• _Source extract_
■ ■ ■

At 22:29 4-05-2001, Michael Fitzgerald wrote:
>Thanks all for answers. In the traditional tree data model in CS, a good
>forty years old at least, "if p is the parent of node c, we also say that c
>is a child of p." [1] XSLT/XPath in a sense breaks this traditional
>relationship wrt attributes, perhaps only as a convenience for tree
>traversal. I don't know. I'm asking.  -Mike

And Michael Kay answered, accurately, to my recollection.  What additional 
information are you seeking?

You'll note that the Aho & Ullman definition appears almost verbatim in the 
XML 1.0 Recommendation.  It applies only to elements - a child element has 
a parent element, and a parent element may have child elements.  XPath 
adopted that model, and extended the terminology where it was logical: for 
comments, processing instructions, and text nodes, which are ordered within 
the three.  Attributes are not children; I've never seen a discussion of 
XML that describes them as such, and they don't fit with the observed user 
expectations of children.  They are illustrated as decorations on a tree or 
tags on boxes, not as descendants or nested boxes.

■ ■ ■

• _Provided material_
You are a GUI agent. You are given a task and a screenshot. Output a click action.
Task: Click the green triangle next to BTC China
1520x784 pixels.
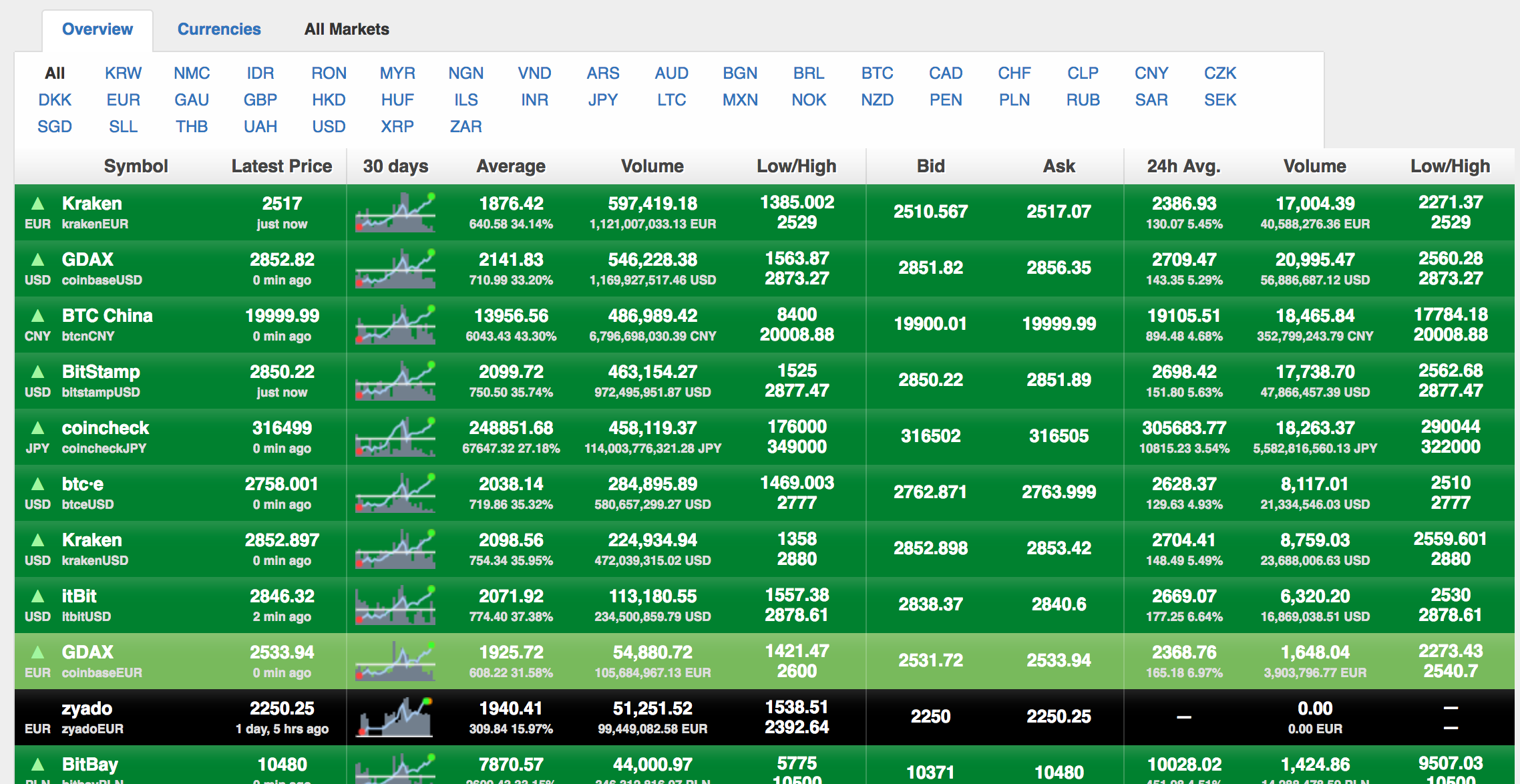click(x=38, y=315)
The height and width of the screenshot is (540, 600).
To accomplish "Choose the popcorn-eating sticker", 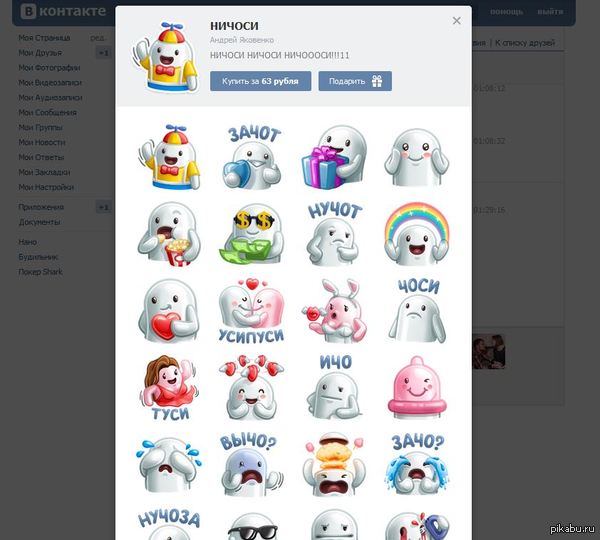I will coord(169,234).
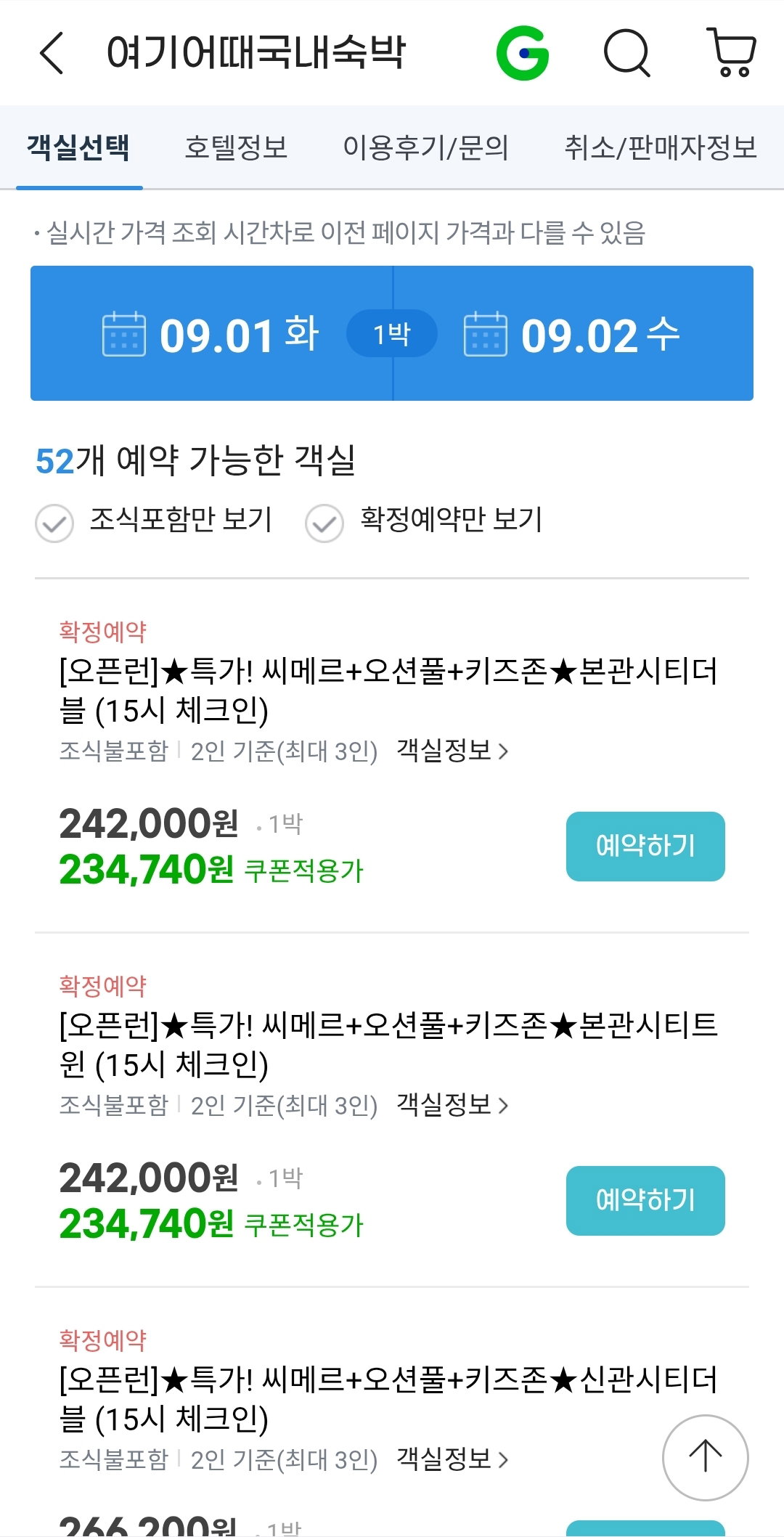
Task: Switch to 호텔정보 tab
Action: click(x=236, y=147)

■ ■ ■

• _What to produce_
Repeat the part of the reply on XPath attributes that starts with "You'll note that" and goes on through "or nested boxes.". Work from the reply on XPath attributes alone.

• _Completed exercise_
You'll note that the Aho & Ullman definition appears almost verbatim in the 
XML 1.0 Recommendation.  It applies only to elements - a child element has 
a parent element, and a parent element may have child elements.  XPath 
adopted that model, and extended the terminology where it was logical: for 
comments, processing instructions, and text nodes, which are ordered within 
the three.  Attributes are not children; I've never seen a discussion of 
XML that describes them as such, and they don't fit with the observed user 
expectations of children.  They are illustrated as decorations on a tree or 
tags on boxes, not as descendants or nested boxes.